Assanges Kampf zur Verteidigung unserer Freiheiten, zur Verteidigung derjenigen in fernen Ländern, die wir nach Belieben zur Förderung der egoistischen Interessen einer westlichen Elite bombardieren, war nicht autistisch oder ein Beweis für eine Geisteskrankheit. Sein Kampf, unsere Gesellschaften gerechter zu machen, die Mächtigen für ihre Handlungen zur Verantwortung zu ziehen, war kein Beweis für eine Funktionsstörung. Es ist unser aller Pflicht, unsere Politik weniger korrupt, unsere Rechtssysteme transparenter und unsere Medien weniger unehrlich zu machen.

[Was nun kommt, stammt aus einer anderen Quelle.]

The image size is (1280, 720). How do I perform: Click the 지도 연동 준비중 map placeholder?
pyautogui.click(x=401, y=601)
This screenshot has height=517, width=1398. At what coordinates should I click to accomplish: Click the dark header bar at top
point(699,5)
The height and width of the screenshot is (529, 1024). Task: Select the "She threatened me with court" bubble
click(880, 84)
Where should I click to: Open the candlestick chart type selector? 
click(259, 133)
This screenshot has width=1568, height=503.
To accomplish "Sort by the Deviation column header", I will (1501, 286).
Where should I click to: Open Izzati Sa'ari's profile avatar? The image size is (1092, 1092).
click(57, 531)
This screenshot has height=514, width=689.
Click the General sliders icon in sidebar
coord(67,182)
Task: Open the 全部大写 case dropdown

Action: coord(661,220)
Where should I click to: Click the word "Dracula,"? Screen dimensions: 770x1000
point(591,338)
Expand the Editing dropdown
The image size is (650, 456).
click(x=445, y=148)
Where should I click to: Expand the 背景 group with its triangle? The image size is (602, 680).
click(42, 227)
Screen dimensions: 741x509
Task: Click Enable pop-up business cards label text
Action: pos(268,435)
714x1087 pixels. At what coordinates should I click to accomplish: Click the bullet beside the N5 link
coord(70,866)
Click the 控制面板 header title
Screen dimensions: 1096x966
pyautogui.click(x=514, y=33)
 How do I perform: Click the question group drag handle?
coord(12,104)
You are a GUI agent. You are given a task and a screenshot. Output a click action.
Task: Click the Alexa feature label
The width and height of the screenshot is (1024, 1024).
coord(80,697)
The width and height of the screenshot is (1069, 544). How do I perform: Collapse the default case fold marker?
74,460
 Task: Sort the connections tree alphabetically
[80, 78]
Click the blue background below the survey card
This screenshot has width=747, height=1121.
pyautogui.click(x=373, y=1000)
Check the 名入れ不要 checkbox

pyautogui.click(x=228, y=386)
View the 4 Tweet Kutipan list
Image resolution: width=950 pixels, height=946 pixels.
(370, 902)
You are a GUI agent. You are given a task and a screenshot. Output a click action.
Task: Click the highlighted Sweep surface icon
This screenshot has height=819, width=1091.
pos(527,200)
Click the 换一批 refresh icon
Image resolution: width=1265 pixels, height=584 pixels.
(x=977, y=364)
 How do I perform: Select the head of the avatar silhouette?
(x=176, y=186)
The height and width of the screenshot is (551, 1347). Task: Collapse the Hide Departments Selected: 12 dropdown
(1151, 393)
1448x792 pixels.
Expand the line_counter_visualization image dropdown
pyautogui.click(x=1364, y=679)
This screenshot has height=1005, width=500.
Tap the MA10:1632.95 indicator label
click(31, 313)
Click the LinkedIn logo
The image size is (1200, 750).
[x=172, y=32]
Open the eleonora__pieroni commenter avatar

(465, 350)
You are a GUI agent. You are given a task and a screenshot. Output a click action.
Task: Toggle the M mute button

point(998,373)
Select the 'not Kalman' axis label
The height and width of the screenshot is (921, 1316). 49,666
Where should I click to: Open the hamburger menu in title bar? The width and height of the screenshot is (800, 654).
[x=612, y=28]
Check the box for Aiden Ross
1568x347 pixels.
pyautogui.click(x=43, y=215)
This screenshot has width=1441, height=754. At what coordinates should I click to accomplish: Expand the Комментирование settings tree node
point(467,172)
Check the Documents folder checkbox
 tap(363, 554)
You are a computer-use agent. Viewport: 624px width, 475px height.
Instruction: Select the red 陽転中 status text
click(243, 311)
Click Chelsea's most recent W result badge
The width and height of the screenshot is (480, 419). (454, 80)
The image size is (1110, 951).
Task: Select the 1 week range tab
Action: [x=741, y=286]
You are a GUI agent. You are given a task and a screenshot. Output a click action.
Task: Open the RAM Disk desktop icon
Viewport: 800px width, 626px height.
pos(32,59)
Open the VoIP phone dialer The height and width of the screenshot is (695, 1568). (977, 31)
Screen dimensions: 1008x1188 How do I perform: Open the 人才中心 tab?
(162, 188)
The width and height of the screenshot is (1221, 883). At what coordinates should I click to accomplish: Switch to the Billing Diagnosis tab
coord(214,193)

Wenn nicht viel mehr von uns für diese Werte kämpfen – für echte Vernunft, nicht für die perversen, unhaltbaren, selbstmörderischen Interessen unserer Führer – sind wir dem Untergang geweiht. Assange hat uns gezeigt, wie wir uns und unsere Gesellschaften befreien können. Es obliegt dem Rest von uns, seinen Kampf fortzusetzen. Übersetzt mit Deepl.com

– Jonathan Cook wurde mit dem Martha-Gellhorn-Sonderpreis für Journalismus ausgezeichnet. Zu seinen Büchern gehören „Israel and the Clash of Civilisations: Iraq, Iran and the Plan to Remake the Middle East“ (Pluto Press) und „Disappearing Palestine: Israels Experimente in menschlicher Verzweiflung“ (Zed Books). Besuchen Sie seine Website www.jonathan-cook.net. Er hat diesen Artikel für The Palestine Chronicle verfasst.